In this respect, the level of national awareness concerning committed war crimes represents a condition for dealing with such crimes in the first place. In ultima linea this means that inadequate historical confrontation with the past in childhood and early adulthood results in the ambiguity in later adulthood concerning this sociological phenomenon. Consequently, there would be less social pressure directed towards authorities to address the past properly. Any development of cathartic political consciousness regarding the overall process of confrontation with committed international crimes and global criminal law integrations would decelerate even more. Still, there are some approaches that could help us to understand how education determines human behaviour in ideological sense.
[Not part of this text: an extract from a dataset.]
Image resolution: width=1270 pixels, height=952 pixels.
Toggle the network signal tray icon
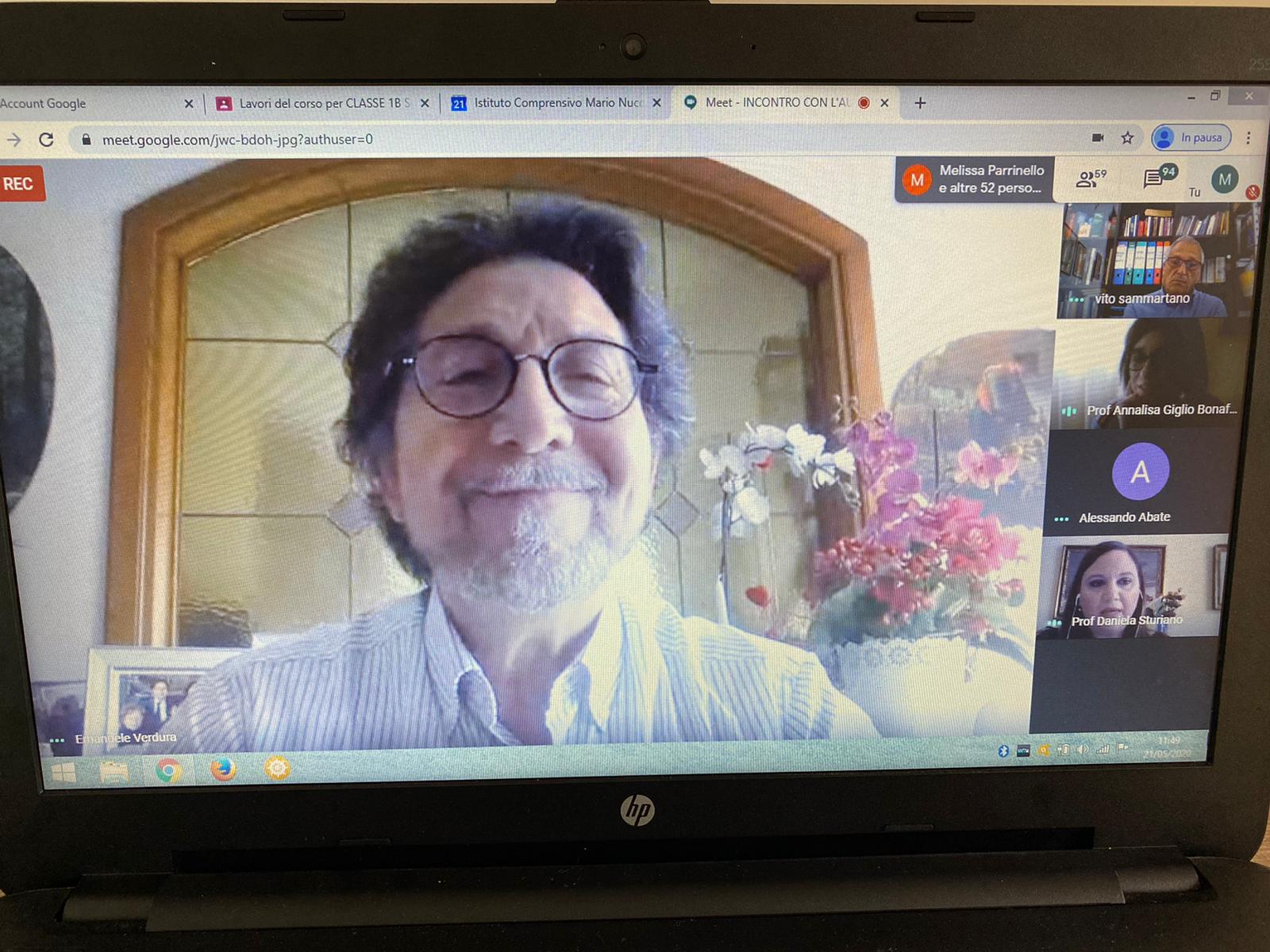click(x=1101, y=749)
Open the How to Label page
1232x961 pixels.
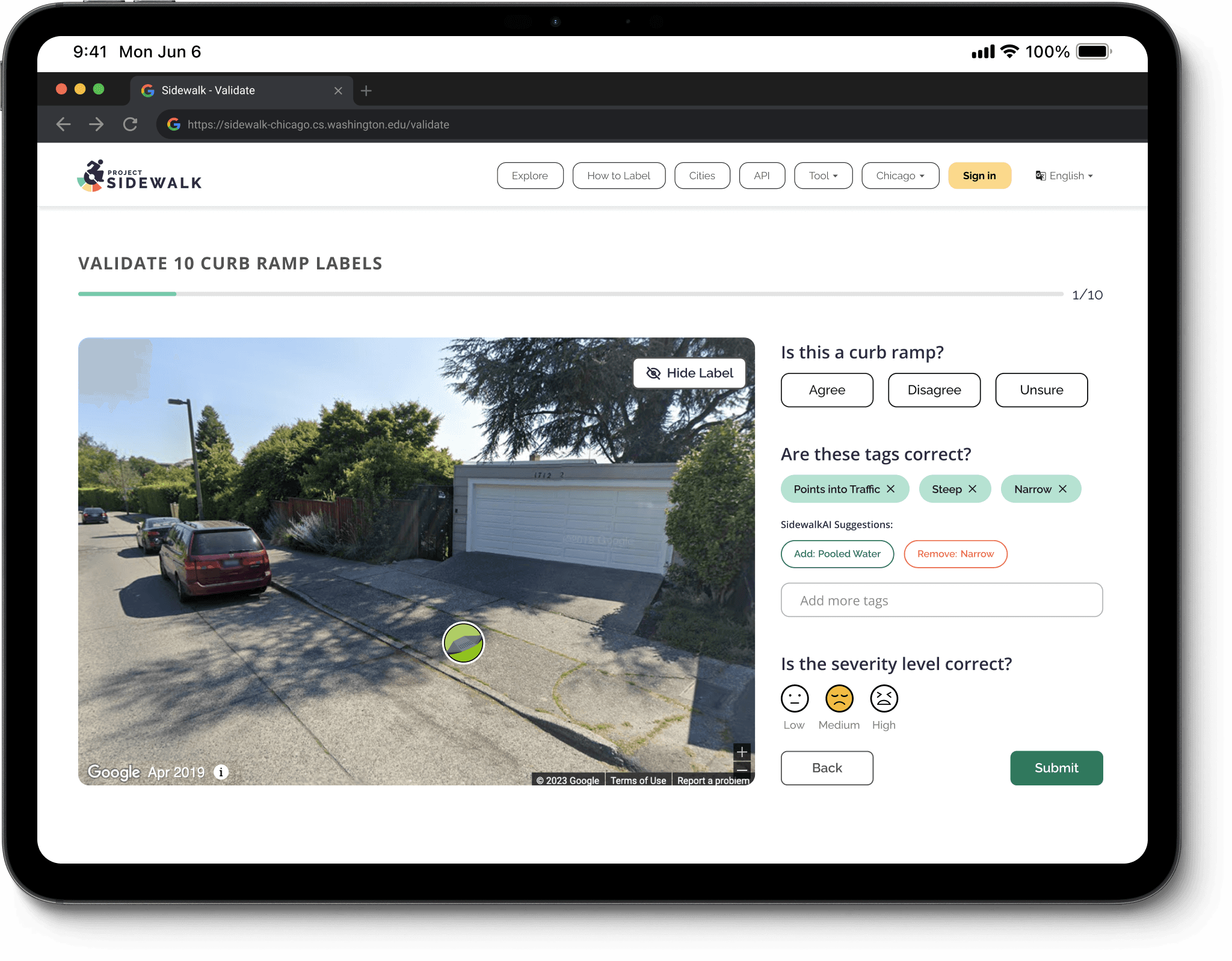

For instance, in the book “Antisemitismus Gesellschaftstheorie: Die Frankfurter Schule im amerikanischen Exil” Eva-Maria Ziege describes sociological research concerning intensity of anti-Semitism in relation to the level and degree of education. The analysis, among many others, emphasize the importance of information deficits that occur gradually during early education, as well as wrong methodological approaches to the interpretation and analysis of existing information pertaining to the question of anti-Semitism and similar.

I believe this type of research can also be implemented globally in terms of methodological approach to the analysis of diverse national perceptions concerning ICC’s role in today’s world society. To understand how early human development and education create predispositions for later readiness or unreadiness to address the existence of grave violations of human rights objectively, would surely demand an open and apolitically driven discourse between various political powers. Such an approach would give us a possibility to recognize elementary reasons concerning obstruction of global integration of international criminal law from the perspective of each nation/group and their education policies as well.